> _Exercise aim_: Search the material for the string "computer" and reply with how many lines contain it, nothing else.

> _Data supplied_:
----

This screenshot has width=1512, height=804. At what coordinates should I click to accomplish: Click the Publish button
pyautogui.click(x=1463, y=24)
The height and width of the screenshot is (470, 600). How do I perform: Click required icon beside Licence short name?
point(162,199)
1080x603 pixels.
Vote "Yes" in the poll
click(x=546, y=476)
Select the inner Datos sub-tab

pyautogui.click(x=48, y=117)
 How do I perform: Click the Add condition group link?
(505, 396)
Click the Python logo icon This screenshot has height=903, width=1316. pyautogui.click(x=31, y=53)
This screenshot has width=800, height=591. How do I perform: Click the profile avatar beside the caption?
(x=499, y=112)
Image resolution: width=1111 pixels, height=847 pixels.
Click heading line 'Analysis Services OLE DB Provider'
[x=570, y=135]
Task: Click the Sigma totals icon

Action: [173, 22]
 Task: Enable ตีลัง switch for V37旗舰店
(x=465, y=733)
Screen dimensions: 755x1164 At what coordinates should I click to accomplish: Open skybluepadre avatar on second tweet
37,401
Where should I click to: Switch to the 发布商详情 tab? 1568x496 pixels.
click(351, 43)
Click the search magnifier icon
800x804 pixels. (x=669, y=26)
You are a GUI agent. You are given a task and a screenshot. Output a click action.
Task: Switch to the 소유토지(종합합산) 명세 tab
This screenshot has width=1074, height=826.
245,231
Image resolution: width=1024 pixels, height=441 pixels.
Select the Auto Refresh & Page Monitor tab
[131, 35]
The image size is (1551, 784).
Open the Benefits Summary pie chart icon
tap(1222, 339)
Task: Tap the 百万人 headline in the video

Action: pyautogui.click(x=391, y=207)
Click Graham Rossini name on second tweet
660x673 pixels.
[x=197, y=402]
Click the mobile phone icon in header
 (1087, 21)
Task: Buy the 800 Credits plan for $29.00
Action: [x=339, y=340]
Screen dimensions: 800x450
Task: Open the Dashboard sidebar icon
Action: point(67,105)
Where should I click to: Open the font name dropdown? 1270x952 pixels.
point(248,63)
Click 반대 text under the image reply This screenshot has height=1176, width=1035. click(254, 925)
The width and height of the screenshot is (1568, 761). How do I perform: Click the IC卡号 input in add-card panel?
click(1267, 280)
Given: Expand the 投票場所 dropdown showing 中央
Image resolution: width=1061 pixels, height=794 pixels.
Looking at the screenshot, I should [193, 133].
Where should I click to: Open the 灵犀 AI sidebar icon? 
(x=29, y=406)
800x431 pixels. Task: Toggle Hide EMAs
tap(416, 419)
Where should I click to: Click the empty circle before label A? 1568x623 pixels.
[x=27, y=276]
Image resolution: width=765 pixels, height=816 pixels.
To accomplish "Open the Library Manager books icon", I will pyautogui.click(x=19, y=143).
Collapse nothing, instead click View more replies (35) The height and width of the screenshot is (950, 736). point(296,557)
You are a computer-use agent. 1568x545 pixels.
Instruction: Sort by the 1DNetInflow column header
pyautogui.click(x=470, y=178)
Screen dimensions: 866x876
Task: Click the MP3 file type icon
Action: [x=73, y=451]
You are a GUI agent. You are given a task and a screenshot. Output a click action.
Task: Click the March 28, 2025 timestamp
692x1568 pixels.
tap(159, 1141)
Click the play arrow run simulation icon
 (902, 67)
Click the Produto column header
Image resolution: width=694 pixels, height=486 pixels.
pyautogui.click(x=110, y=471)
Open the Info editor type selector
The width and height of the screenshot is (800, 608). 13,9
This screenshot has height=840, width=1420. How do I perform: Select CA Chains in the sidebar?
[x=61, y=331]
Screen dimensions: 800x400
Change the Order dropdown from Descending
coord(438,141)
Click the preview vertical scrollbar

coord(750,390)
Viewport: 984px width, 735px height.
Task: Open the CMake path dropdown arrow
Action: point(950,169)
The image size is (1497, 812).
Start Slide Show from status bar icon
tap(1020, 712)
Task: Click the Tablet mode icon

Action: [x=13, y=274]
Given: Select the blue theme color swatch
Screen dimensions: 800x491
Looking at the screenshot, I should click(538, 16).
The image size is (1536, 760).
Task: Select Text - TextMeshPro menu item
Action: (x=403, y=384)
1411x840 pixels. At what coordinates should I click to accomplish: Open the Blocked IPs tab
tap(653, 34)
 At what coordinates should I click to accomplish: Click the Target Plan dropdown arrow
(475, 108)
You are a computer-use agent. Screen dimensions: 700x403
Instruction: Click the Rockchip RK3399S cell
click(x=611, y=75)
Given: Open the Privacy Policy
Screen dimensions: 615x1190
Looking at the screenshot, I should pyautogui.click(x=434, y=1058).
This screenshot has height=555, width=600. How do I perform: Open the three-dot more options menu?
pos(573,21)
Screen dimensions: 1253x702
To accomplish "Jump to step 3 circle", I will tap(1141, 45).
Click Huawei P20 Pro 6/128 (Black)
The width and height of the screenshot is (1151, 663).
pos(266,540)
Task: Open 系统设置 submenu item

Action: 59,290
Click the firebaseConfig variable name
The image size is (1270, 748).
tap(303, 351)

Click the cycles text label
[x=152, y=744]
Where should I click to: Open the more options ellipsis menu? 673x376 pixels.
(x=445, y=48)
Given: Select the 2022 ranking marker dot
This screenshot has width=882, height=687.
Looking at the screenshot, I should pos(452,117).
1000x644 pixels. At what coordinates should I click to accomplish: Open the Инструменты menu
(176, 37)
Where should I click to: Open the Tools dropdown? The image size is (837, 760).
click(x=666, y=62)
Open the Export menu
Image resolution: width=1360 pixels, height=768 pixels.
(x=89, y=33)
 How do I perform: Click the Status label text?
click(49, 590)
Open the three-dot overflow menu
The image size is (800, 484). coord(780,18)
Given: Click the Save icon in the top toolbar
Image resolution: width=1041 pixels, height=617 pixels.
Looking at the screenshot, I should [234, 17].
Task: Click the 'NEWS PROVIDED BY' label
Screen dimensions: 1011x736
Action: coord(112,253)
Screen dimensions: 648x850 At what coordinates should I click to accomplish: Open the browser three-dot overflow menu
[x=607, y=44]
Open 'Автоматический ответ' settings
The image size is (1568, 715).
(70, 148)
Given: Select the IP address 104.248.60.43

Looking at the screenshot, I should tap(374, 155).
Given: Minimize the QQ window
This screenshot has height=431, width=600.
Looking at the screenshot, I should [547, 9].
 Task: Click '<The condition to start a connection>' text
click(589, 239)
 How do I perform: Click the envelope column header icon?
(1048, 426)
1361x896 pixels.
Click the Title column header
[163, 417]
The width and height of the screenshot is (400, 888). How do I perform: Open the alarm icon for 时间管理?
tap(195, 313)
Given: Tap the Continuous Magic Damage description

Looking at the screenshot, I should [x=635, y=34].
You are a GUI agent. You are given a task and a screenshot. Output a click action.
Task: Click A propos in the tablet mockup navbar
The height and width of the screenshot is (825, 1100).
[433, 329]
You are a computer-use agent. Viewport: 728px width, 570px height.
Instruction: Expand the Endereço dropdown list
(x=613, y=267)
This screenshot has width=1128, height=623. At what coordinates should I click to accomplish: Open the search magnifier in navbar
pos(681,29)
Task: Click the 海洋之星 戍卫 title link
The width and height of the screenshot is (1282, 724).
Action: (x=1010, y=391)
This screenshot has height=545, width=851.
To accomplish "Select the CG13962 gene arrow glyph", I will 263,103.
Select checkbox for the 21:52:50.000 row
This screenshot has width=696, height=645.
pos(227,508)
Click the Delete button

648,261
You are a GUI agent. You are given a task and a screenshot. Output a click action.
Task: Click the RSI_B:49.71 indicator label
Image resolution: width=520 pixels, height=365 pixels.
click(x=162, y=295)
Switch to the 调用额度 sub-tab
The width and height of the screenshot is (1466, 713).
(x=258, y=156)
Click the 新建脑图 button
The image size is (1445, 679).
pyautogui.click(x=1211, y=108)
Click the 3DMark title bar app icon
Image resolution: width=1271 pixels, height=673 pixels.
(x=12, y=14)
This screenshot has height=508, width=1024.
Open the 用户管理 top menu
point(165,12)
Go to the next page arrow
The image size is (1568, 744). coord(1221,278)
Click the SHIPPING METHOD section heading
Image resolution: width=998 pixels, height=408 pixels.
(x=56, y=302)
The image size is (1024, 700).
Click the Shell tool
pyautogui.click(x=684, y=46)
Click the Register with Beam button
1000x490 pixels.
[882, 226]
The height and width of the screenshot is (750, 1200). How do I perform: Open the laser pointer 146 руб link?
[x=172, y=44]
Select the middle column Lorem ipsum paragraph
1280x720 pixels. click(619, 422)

----

> _Task answer_: 3